An extra 30,000 US troops have been deployed in Iraq, mainly in and around the capital Baghdad, since the launch of the security drive, or "surge", in February.
The BBC World Service is monitoring its effects, week by week, looking at casualty figures, the pressure on
hospitals and quality of life for ordinary civilians.
The graphics and analysis are based on figures from the US and Iraqi authorities, Baghdad's hospitals and three families from different neighbourhoods in the capital.
On the eve of the long-awaited US progress report on the key benchmarks in Iraq, the weekly civilian casualty figure in the country was its lowest of the 12-week monitoring period to date.
The civilian death toll for the period 30 August to 5 September was 175, with 117 wounded civilians. This means the total number of civilian casualties was below 300 for the first time since the BBC World Service began monitoring the surge.
Military deaths were also at the low end, with 13 American servicemen and eight Iraqi military personnel being killed.
However, 15 Iraqi police officers died and another 22 were wounded, though both figures were at the low end for those categories.
The US congressional watchdog, the Government Accountability Office (GAO), reported this week that only three of the 18 benchmarks set by Congress had been met. The official US administration assessment will be issued next week.
Fuel shortages remain a major problem for Iraqis, with long power cuts and fuel queues a common feature of civilian life, particularly in Baghdad.
The families helping paint a picture of these hardships in this survey are from different areas of the city - which can mean different pressures according to the religious make-up of the area and the subsequent security risks.
Family 1 is located in Palestine Street, a Shia neighbourhood in the east of the capital.
Family 2 is located in Zayouna, a mixed neighbourhood in south-east Baghdad.
Family 3 lives in Saba Abkar, a northern Sunni neighbourhood.
While electricity supplies remained the same for families 1 and 2 for the third week in a row, family 3, which has had the least reliable supply throughout the monitoring period, had no power from the grid during the week.
During the week the Ministry of Electricity announced it was setting up 150 generators around Baghdad to supplement production from the national grid.
Fuel prices remained stable at 9,000 Iraqi dinars (£7) at the pump and 20,000 (£15) on the black market.
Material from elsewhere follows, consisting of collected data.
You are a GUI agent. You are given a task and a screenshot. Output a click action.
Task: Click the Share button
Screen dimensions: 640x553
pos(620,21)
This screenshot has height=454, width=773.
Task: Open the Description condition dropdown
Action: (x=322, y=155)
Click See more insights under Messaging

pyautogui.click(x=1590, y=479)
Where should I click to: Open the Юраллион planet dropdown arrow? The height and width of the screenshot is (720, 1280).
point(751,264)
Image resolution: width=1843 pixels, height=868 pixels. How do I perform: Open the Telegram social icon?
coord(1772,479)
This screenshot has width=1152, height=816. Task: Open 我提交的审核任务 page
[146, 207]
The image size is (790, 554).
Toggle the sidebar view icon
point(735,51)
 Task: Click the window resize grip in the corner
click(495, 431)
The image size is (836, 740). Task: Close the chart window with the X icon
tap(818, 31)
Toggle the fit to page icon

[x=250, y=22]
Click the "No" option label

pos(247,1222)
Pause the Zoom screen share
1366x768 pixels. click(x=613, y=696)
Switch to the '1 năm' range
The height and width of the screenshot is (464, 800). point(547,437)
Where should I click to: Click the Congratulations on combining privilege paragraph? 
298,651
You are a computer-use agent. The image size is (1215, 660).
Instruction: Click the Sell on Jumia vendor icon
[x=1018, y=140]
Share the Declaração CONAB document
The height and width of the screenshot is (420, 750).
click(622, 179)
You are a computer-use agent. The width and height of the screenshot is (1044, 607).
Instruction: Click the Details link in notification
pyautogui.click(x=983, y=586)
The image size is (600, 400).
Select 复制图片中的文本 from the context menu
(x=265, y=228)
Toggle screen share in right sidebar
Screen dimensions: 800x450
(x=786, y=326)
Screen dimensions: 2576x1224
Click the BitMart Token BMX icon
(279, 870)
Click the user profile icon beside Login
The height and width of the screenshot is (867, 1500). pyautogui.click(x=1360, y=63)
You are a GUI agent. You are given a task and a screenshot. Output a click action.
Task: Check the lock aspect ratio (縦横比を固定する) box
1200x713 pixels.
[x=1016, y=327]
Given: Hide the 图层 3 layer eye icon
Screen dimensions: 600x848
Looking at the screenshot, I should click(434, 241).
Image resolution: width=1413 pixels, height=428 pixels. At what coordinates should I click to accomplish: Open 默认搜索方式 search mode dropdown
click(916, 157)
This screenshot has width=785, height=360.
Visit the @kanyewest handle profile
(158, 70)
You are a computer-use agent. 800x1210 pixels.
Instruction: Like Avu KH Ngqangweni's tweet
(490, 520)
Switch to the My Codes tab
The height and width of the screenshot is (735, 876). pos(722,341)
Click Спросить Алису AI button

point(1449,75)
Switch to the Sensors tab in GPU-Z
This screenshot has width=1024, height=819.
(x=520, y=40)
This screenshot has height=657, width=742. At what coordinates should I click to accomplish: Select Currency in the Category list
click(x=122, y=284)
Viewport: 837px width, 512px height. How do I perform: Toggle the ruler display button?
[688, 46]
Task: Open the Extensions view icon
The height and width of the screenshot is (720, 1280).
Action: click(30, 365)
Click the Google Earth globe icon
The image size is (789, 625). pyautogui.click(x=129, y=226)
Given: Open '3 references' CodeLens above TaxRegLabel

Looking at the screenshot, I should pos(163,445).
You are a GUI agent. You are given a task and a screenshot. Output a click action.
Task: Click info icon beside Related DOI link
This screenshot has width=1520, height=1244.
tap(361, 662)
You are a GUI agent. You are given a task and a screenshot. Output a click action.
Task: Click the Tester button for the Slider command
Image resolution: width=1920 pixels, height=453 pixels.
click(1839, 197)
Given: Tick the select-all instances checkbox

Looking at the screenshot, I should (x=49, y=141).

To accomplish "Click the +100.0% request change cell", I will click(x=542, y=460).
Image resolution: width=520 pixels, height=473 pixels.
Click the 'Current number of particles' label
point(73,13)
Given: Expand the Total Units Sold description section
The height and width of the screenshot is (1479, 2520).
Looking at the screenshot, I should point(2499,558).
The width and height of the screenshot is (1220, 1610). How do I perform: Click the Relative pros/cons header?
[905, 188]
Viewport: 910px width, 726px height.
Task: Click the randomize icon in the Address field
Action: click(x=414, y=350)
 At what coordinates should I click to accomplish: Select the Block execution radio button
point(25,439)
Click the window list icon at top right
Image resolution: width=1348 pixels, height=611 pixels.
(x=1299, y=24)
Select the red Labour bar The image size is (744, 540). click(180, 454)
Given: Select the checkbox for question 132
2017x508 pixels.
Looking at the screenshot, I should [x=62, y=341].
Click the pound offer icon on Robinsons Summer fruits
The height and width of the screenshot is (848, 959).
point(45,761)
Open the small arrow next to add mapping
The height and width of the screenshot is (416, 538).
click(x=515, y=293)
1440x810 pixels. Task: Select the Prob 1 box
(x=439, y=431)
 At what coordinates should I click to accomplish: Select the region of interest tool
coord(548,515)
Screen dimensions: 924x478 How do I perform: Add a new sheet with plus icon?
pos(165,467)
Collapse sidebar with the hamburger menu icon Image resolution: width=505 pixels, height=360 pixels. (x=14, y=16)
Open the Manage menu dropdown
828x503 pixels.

Waits at petrol stations have also stabilised at three-to-four hours.
Gas prices also remain constant - 7,500 dinars for a cylinder at petrol stations and 27,000 on the black market.
Kerosene, too, cost 1,150 dinars for the second successive week, but with autumn setting in, all official fuel prices have jumped since early August.
Security remains a major problem at Baghdad hospitals.
Al-Kindi hospital - one of the two being monitored in the survey - has increased its protection force to 110 guards in an attempt to protect its doctors.
It has also set up a legal office in the wake of repeated attacks on medical staff by patients' relatives or Iraqi forces.
Al-Kindi received 45 patients with wounds from violence this week, plus 12 bodies, including that of a 28-year-old man who had been kidnapped and tortured and an intelligence officer in the commandos, who had been shot outside his home.
At al-Yarmouk, there were 33 violence-related admissions - one of its lowest weekly totals - and 18 bodies, all unidentified.
All Baghdad hospitals have been warned of a possible cholera outbreak following a case in northern Iraq.